Flavio Briatore (ANDREAS SOLARO/AFP/Getty Images)
Flavio Briatore (ANDREAS SOLARO/AFP/Getty Images)

Si sposta sui social il dibattito dopo l’assemblea sindacale che venerdì scorso per qualche ora ha tenuto chiuso il Colosseo, con strascichi polemici e il governo che nella stessa serata ha presentato e approvato un decreto legge, nel quale – ha sottolineato il presidente del Consiglio, Matteo Renzi – non ci sarà “nessun attentato al diritto allo sciopero ma diciamo solo che in Italia, per come è fatta, i servizi museali sono dentro i servizi pubblici essenziali”.

Grande sui social network l’ironia degli addetti ai lavori e non solo nei confronti dell’esecutivo; tra tutti, molto condiviso in rete il tweet del fumettista Zerocalcare, seguitissimo dagli under 35: “Sconcertante come questo paese calpesti lo statuto dei villeggiatori, conquistato col sangue di tanti turisti prima di noi”. A destare molte polemiche sono però le parole del sottosegretario ai Beni Culturali, Francesca Barracciu: “L’assemblea sindacale che danneggia centinaia di turisti paganti che dedicano un giorno di ferie al Colosseo e decine di guide turistiche è un reato!”.

A chi chiede all’esponente di governo di che tipo di reato si tratti, lei risponde: “Reato in senso lato”. Immediata la reazione del web, che ricorda alla Barracciu di essere indagata per peculato, definito “un reato in senso stretto”. Il sottosegretario cerca di rispondere e chiarire: “Con la parola reato ho voluto esagerare perché è stato fatto un danno enorme.
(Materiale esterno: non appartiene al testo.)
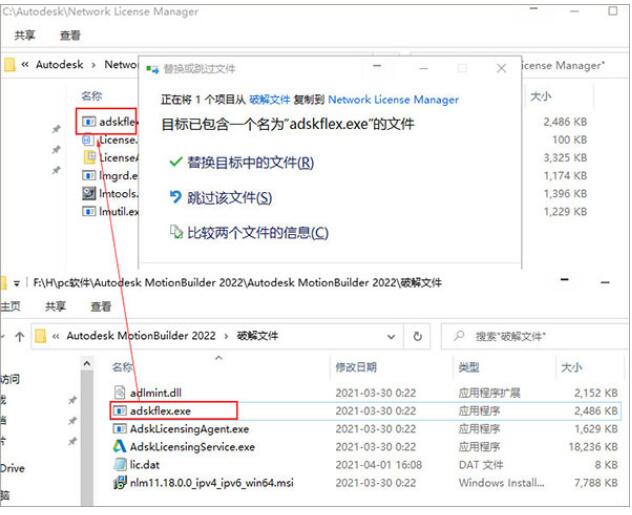
Task: Click the Network License Manager destination link
Action: pyautogui.click(x=393, y=100)
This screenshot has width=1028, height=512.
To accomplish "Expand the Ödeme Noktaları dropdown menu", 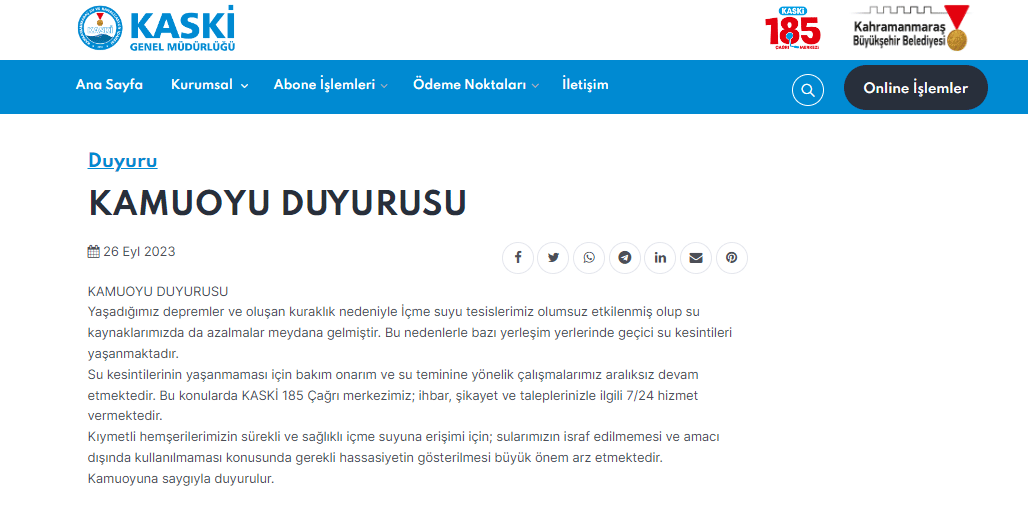I will (475, 85).
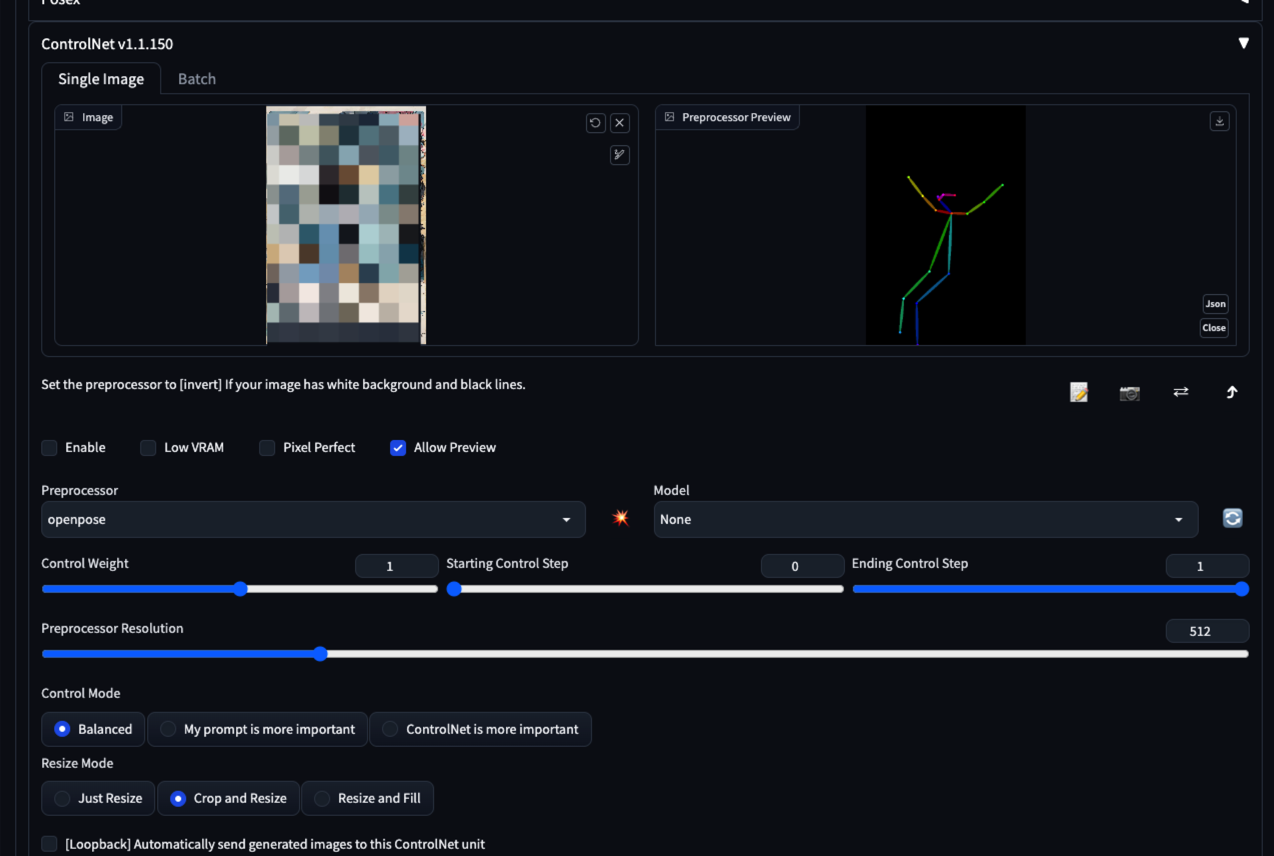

Ho usato reato, ripeto, in senso lato”. Tra le tante risposte alla Barracciu anche quella dell’imprenditore Flavio Briatore, che ricorda: “I dipendenti devono essere pagati, compresi gli arretrati. Bisogna assumere e evitare gli straordinari”. Il sottosegretario si dice d’accordo, intanto lei e il suo governo cambiano le regole del diritto di sciopero.